Due to a missing "WantedBy" directive in the .service file's [Install] section, rpcbind does not properly start when the system is booted, which can lead to problems if the user needs to mount some NFS locations on boot time.

[Test Case]

To reproduce the issue, one can do:

$ lxc launch images:ubuntu/xenial bug1558196-rpcbind --vm
$ lxc shell bug1558196-rpcbind
# apt update
# apt install rpcbind -y
# systemctl enable rpcbind.service
# reboot

After the reboot, you can confirm that the service is not running:

# systemctl status rpcbind.service
● rpcbind.service - RPC bind portmap service
   Loaded: loaded (/lib/systemd/system/rpcbind.service; indirect; vendor preset: enabled)
  Drop-In: /run/systemd/generator/rpcbind.service.d
           └─50-rpcbind-$portmap.conf
   Active: inactive (dead)

[Regression Potential]

There is virtually no regression potential with this bug, aside from the regular "we will rebuild this package against newer versions of dependencies, which can introduce unwanted bugs". The fix is extremely simple and self-contained, and just guarantees that the package will start normally during boot time.

[Original Description]

did apt-get update/upgrade March 16, 2016
Description: Ubuntu Xenial Xerus (development branch)
Release: 16.04

rpcbind does not start on boot, tried various systemd debugging steps with no clues. After boot systemctl start rpcbind works. There is a /etc/init.d/rpcbind and a /lib/systemd/system/rpcbind.service config files which is confusing.

Related branches

Revision history for this message
Steve Langasek (vorlon) wrote :

Do you have anything on your system that depends on rpcbind running? The current version of the rpcbind package is socket-activated; perhaps the service isn't started because you have nothing installed that actually uses it?

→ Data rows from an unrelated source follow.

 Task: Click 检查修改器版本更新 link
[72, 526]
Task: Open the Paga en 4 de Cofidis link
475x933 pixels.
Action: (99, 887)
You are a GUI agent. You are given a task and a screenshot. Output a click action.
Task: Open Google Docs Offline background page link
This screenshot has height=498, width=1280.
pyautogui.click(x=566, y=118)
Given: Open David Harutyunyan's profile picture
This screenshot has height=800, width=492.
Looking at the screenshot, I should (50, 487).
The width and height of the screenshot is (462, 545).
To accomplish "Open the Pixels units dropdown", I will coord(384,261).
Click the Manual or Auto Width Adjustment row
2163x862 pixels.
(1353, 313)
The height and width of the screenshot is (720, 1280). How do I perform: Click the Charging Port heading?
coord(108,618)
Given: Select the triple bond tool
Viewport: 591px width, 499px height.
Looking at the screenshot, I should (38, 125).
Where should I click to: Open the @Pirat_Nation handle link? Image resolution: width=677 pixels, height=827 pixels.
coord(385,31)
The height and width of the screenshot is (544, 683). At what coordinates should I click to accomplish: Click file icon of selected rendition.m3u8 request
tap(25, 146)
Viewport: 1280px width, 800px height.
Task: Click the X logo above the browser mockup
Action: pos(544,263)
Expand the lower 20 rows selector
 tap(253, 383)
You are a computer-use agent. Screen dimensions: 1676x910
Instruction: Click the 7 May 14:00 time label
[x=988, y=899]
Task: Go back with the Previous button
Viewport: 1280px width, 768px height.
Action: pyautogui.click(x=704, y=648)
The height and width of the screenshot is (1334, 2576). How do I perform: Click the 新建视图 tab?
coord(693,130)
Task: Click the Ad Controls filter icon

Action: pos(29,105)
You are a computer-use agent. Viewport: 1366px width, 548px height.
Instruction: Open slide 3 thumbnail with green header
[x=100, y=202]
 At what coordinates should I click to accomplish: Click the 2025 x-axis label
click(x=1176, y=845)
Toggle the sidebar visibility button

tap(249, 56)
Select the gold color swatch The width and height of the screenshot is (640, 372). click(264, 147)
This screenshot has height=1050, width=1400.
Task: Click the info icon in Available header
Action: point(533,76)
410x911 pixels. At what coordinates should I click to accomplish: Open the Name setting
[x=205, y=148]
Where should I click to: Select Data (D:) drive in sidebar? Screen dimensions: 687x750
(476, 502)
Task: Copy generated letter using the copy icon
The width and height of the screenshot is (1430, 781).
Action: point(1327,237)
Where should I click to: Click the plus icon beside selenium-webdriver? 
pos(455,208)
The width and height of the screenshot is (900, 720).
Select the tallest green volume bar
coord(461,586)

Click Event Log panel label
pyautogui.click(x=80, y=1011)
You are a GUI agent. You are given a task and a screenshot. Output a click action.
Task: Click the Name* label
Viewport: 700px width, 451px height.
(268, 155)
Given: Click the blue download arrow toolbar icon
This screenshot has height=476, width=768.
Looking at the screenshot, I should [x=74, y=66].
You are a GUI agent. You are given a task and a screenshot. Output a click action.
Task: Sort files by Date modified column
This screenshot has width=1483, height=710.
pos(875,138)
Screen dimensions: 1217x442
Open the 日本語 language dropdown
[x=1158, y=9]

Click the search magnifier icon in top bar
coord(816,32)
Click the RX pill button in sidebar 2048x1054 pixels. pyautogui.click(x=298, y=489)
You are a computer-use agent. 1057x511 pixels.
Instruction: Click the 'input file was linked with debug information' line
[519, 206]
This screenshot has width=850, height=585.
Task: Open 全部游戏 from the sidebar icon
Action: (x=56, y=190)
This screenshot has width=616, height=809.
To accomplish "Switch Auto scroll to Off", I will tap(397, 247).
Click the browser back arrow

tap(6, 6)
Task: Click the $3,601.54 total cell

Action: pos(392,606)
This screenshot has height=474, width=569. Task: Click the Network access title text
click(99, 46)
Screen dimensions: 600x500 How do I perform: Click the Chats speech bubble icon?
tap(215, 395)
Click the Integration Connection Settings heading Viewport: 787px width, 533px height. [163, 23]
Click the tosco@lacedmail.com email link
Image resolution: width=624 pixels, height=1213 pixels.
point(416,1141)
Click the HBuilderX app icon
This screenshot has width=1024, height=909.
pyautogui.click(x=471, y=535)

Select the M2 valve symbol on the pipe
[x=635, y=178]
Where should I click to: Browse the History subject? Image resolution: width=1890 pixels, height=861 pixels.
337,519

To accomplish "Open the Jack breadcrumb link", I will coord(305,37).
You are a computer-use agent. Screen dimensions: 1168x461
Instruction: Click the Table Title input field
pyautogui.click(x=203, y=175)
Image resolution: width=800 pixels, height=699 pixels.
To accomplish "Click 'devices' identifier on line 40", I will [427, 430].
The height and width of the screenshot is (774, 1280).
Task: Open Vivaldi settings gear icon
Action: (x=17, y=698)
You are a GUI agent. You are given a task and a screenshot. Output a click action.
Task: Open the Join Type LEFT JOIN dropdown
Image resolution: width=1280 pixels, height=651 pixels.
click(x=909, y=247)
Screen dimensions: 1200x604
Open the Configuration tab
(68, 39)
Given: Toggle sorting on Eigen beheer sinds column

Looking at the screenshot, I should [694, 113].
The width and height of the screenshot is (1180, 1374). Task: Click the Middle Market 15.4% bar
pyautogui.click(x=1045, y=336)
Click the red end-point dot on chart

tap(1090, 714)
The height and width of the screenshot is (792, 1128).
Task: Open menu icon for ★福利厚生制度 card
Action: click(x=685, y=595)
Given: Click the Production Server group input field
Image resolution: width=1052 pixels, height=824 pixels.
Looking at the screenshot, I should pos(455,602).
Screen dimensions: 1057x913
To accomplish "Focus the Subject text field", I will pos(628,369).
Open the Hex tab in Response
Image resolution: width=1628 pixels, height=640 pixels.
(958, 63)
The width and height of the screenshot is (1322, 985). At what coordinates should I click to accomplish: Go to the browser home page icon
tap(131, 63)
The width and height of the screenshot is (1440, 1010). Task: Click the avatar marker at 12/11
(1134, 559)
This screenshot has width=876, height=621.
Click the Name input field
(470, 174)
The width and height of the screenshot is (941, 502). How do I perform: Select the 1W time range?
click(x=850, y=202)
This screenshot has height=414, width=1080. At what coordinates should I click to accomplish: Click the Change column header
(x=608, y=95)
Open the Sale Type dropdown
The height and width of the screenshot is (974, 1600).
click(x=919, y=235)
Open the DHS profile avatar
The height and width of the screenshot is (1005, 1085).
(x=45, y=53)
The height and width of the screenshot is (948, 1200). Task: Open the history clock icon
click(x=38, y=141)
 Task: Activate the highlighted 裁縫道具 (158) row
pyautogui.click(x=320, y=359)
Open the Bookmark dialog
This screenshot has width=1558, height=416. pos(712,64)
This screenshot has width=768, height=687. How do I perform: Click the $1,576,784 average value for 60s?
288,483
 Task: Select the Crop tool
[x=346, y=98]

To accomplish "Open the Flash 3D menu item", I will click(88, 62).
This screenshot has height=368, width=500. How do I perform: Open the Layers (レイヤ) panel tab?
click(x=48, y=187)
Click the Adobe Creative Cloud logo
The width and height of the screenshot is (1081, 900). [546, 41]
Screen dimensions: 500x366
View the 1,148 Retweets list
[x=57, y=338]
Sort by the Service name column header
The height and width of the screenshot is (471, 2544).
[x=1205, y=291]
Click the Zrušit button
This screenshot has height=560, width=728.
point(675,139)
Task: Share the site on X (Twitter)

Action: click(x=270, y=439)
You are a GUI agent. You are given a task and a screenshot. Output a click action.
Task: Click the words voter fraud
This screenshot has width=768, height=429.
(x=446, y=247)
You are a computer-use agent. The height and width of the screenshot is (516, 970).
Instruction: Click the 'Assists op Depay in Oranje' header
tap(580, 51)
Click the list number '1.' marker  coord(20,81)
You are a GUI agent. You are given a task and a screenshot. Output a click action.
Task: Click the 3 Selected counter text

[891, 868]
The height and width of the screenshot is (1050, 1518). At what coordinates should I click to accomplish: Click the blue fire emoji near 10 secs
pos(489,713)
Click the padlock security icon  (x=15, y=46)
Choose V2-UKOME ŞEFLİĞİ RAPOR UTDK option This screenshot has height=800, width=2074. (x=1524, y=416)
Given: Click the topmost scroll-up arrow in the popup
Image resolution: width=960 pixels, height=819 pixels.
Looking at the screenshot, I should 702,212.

Revision history for this message
John Sopko (sopko) wrote :

We use nis ybind which is started out of /etc/init.d/nis which fails because rpcbind is not running.

Revision history for this message
John Sopko (sopko) wrote :

Meant to type "ypbind", so I installed nfs-kernel-server and now rpcbind and ypbind start. Hate to install nfs-kernel-server on all our desktops and servers that do not need it but they do need ypbind. Thanks for your help.

Revision history for this message
Steve Langasek (vorlon) wrote : Re: [Bug 1558196] Re: rpcbind does not start on boot under systemd

On Wed, Mar 16, 2016 at 07:16:36PM -0000, John Sopko wrote:
> We use nis ybind which is started out of /etc/init.d/nis which fails
> because rpcbind is not running.

Ok, but rpcbind should start as soon as nis asks for it.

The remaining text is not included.